# [Exercise]
Copy out the lines from the one with "Viewport: 1627px width, 800px height." up to and including the one with "point(340,148)", without changing anything in them.

# [Entries provided]

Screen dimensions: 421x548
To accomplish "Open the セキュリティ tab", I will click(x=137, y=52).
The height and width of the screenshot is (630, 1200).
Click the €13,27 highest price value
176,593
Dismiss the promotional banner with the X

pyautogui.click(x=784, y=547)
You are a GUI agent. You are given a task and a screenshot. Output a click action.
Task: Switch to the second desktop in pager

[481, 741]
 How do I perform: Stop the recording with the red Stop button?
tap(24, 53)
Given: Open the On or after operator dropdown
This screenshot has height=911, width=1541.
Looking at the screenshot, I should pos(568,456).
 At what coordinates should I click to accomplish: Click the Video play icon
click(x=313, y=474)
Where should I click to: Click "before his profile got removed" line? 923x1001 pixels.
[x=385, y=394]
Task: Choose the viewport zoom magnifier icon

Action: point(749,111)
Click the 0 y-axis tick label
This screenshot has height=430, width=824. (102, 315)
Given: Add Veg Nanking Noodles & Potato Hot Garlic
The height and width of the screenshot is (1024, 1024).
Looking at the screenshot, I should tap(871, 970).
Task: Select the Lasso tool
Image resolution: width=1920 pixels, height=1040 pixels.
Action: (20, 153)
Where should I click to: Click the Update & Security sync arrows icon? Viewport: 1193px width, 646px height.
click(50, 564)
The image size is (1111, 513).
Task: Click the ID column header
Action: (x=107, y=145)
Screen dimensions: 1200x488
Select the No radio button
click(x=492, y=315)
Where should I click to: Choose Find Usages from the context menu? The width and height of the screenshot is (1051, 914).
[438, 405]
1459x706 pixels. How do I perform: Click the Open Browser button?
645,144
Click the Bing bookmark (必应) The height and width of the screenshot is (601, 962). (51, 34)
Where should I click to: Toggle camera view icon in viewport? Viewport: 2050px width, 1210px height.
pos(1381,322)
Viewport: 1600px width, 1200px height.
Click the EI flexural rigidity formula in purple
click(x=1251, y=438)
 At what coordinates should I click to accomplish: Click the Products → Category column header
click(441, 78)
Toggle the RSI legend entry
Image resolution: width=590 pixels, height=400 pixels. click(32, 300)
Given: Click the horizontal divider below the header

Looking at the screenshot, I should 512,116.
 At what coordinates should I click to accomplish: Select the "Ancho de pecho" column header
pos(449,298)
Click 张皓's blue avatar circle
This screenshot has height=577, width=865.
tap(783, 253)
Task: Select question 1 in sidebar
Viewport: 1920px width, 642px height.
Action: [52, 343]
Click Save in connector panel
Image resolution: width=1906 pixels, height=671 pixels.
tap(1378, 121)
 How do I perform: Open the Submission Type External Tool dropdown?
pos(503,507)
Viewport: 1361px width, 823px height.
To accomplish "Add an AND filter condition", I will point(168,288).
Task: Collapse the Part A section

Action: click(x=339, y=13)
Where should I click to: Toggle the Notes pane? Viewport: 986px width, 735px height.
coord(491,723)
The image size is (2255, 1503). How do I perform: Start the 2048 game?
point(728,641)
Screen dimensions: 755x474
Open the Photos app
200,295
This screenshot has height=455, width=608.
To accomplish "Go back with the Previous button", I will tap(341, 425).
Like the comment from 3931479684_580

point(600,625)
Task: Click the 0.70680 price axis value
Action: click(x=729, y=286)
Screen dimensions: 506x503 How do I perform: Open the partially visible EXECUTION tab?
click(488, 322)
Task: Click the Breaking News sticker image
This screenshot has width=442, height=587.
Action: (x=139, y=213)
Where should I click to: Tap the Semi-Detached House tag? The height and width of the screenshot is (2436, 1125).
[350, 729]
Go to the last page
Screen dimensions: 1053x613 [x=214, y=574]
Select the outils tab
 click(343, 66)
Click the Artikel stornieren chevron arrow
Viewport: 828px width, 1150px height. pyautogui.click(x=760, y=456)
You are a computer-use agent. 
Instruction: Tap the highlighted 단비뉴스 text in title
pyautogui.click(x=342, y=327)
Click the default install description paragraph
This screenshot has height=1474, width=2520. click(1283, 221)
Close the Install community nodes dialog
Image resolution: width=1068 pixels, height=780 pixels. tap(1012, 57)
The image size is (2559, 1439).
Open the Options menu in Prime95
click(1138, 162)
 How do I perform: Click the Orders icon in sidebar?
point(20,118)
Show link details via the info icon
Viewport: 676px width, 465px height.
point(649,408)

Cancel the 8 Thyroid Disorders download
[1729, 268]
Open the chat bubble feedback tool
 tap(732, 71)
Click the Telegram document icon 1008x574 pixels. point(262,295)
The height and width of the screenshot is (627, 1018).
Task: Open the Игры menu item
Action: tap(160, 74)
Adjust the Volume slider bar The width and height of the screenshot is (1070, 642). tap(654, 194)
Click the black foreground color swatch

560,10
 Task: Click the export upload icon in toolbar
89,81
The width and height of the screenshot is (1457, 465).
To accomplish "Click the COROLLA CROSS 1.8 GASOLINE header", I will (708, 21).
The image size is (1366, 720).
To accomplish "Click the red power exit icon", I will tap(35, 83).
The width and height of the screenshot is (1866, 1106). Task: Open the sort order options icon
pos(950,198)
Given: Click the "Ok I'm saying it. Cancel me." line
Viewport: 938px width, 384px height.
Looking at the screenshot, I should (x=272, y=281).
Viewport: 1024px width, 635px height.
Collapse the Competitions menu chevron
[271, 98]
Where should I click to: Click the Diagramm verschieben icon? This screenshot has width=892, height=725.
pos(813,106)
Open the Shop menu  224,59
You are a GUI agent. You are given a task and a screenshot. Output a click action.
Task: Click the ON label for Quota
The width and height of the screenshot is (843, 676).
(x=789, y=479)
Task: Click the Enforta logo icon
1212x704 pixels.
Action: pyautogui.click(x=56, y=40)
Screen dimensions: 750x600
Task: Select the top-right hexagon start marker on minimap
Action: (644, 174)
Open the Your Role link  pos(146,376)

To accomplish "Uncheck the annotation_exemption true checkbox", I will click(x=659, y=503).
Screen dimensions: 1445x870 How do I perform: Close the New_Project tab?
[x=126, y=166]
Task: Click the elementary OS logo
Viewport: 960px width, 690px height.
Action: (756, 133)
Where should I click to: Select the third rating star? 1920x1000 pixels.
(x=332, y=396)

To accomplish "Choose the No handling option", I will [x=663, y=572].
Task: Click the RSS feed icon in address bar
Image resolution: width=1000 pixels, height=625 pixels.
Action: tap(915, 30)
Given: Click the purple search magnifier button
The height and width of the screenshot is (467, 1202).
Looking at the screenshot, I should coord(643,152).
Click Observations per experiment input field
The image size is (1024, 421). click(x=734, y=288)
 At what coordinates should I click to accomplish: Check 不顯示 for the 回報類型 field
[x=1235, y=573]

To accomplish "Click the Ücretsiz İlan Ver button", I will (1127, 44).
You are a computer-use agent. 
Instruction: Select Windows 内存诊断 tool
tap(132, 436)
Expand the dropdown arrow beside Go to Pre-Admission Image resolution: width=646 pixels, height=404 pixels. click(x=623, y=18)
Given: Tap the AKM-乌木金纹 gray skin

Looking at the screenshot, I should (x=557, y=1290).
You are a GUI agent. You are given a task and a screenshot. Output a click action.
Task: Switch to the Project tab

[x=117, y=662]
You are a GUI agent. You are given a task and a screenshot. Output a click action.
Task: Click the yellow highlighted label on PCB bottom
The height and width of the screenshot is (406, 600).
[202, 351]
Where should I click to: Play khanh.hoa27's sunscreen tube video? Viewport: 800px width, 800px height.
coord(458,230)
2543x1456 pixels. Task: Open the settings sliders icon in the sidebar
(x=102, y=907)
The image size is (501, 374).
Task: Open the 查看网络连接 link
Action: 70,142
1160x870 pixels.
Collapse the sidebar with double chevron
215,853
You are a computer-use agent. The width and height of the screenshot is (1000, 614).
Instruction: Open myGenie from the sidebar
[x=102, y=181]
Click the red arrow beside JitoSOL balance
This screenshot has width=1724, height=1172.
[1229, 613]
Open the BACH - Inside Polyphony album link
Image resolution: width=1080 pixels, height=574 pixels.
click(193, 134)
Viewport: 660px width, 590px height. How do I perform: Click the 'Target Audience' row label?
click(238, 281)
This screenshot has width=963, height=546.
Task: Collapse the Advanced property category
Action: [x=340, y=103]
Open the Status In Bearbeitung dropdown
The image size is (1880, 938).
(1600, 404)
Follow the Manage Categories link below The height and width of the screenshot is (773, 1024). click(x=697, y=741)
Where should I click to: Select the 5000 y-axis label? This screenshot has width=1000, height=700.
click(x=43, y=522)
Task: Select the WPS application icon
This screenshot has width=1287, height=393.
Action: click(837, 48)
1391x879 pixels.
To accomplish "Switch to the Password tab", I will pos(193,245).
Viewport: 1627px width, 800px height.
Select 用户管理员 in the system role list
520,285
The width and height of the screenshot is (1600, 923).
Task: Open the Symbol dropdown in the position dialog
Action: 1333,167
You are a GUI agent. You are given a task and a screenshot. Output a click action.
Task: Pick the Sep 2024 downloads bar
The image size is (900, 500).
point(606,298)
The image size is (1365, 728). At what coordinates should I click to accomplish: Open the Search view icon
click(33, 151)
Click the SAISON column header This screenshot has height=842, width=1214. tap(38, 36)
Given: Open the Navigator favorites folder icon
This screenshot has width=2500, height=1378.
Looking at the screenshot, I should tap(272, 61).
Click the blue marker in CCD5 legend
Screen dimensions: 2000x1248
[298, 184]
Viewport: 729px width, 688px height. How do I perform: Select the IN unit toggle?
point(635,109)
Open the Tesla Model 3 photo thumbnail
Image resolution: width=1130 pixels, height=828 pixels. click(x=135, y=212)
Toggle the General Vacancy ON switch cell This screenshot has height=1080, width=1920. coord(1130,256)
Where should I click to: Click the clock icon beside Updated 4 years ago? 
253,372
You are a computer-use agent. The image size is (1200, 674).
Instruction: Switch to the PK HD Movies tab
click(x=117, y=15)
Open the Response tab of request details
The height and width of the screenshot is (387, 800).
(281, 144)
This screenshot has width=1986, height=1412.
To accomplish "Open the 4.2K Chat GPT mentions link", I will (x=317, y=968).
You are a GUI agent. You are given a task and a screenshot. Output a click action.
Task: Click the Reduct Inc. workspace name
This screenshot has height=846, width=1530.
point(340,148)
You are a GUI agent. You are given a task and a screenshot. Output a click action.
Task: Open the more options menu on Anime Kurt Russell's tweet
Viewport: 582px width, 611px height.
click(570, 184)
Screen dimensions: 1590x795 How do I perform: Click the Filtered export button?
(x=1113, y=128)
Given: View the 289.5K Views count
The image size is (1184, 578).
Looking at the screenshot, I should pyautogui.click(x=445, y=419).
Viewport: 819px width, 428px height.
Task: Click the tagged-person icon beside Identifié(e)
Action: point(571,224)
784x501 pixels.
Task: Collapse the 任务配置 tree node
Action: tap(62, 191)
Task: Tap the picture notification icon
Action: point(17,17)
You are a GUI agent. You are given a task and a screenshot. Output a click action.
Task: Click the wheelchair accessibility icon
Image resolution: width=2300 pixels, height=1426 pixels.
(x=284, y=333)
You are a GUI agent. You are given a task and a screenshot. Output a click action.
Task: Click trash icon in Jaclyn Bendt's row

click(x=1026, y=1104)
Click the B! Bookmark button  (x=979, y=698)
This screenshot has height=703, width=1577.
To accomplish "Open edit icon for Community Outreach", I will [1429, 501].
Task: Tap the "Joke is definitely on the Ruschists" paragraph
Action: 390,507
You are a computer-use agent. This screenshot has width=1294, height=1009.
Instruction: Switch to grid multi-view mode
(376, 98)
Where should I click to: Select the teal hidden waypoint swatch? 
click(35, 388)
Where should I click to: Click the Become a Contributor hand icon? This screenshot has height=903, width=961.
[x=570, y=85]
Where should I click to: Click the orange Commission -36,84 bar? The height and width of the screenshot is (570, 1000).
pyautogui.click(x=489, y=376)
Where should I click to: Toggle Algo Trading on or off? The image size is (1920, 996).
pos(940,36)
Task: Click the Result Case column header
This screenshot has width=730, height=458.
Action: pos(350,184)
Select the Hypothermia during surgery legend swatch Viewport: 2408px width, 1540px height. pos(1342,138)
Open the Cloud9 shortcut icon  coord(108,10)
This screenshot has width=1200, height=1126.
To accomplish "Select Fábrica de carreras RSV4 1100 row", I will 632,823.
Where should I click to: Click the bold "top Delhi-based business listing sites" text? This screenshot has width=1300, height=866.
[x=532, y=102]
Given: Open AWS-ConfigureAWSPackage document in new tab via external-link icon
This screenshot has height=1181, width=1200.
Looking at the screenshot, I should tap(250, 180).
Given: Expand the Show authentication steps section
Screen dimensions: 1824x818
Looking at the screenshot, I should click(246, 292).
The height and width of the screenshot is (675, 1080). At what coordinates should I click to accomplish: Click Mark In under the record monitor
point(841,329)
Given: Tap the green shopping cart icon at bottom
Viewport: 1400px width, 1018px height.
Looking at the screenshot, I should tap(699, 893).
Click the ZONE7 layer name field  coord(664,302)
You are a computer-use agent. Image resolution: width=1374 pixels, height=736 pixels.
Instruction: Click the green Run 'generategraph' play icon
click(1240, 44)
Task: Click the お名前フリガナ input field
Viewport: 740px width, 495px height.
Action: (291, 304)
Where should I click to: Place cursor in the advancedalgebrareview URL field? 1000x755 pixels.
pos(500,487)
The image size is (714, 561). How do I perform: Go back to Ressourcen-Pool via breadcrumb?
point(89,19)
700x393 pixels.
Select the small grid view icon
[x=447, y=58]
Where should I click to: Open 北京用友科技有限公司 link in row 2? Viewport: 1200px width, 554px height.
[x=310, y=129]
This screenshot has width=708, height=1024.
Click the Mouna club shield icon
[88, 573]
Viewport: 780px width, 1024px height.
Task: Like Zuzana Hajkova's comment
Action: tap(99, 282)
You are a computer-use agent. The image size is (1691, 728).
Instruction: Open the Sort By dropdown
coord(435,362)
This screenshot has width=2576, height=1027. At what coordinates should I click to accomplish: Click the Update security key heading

# [Answer for this exercise]
Viewport: 1627px width, 800px height.
Select 用户管理员 in the system role list
520,285
The width and height of the screenshot is (1600, 923).
Task: Open the Symbol dropdown in the position dialog
Action: 1333,167
You are a GUI agent. You are given a task and a screenshot. Output a click action.
Task: Pick the Sep 2024 downloads bar
The image size is (900, 500).
point(606,298)
The image size is (1365, 728). At what coordinates should I click to accomplish: Open the Search view icon
click(33, 151)
Click the SAISON column header This screenshot has height=842, width=1214. tap(38, 36)
Given: Open the Navigator favorites folder icon
This screenshot has width=2500, height=1378.
Looking at the screenshot, I should tap(272, 61).
Click the blue marker in CCD5 legend
Screen dimensions: 2000x1248
[298, 184]
Viewport: 729px width, 688px height. How do I perform: Select the IN unit toggle?
point(635,109)
Open the Tesla Model 3 photo thumbnail
Image resolution: width=1130 pixels, height=828 pixels. click(x=135, y=212)
Toggle the General Vacancy ON switch cell This screenshot has height=1080, width=1920. coord(1130,256)
Where should I click to: Click the clock icon beside Updated 4 years ago? 
253,372
You are a computer-use agent. The image size is (1200, 674).
Instruction: Switch to the PK HD Movies tab
click(x=117, y=15)
Open the Response tab of request details
The height and width of the screenshot is (387, 800).
(281, 144)
This screenshot has width=1986, height=1412.
To accomplish "Open the 4.2K Chat GPT mentions link", I will (x=317, y=968).
You are a GUI agent. You are given a task and a screenshot. Output a click action.
Task: Click the Reduct Inc. workspace name
This screenshot has height=846, width=1530.
point(340,148)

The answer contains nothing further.